The output of the program will be written onto the console and you can use redirection to save it into a file:

java -jar runner.jar ../resources/goldbook.conf input.html > output.html

Alternatively it is possible (from version 0.2 up) to use the -o switch to specify the output filename:

java -jar runner.jar -o output.html ../resources/goldbook.conf input.html

The client–server pair

If you wish to use the server and client programs, you must at first start the server:

java -jar server.jar ../resources/goldbook.conf

and the use the client to send individual files to it:

java -jar client.jar input.html > output.html

or (since version 0.2)

java -jar client.jar -o output.html input.html

By default, the server runs on port 9009 on the localhost address. You can change this (and more) in the goldbook.conf file. On the client side, options like hostname or port may be changed using commandline switches - just run the client jar without arguments to see the usage information.

Instead of the Java client, it is also possible to use an alternative client. This is described in a separate section.

Configuring the Java version of Goldify

Both the server and the stand-alone application use a configuration file that stores all the information about input dictionary, excluded words and format specific options. A configuration file is used to get around the problem of huge lists of command line options.
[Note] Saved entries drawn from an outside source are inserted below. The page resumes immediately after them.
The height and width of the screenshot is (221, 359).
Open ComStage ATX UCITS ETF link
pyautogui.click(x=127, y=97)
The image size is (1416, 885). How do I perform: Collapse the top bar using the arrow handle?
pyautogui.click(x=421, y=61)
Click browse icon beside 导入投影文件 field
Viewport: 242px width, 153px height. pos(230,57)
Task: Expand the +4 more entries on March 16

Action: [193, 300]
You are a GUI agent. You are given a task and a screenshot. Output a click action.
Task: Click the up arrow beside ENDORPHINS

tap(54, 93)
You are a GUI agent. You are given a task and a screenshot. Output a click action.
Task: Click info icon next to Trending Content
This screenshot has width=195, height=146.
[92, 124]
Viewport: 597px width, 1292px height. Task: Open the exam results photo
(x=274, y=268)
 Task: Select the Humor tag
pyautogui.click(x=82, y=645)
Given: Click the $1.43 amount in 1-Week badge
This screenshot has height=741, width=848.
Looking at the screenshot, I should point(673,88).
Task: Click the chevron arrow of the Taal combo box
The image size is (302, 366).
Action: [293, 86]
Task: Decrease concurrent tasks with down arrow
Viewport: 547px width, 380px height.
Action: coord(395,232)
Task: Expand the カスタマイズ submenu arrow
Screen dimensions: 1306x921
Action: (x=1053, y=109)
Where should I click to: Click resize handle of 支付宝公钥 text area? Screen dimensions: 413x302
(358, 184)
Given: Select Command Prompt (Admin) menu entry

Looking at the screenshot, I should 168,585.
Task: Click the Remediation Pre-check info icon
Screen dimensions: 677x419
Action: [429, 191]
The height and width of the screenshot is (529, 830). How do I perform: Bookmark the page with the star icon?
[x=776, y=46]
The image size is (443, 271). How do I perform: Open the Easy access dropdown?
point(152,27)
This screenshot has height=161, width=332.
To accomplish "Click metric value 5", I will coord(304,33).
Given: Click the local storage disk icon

Of course you may have as many config files as you wish and change them at your will.

At present, the configuration is in XML format that is directly readable by the Java serialization API. This makes the XML format slightly more complex than strictly necessary, but it should not be much of a problem. When modifying the file, it is important to keep the format unchanged.

As sample configuration in shown below. It contains comments (which are not part of the configuration file) in bold.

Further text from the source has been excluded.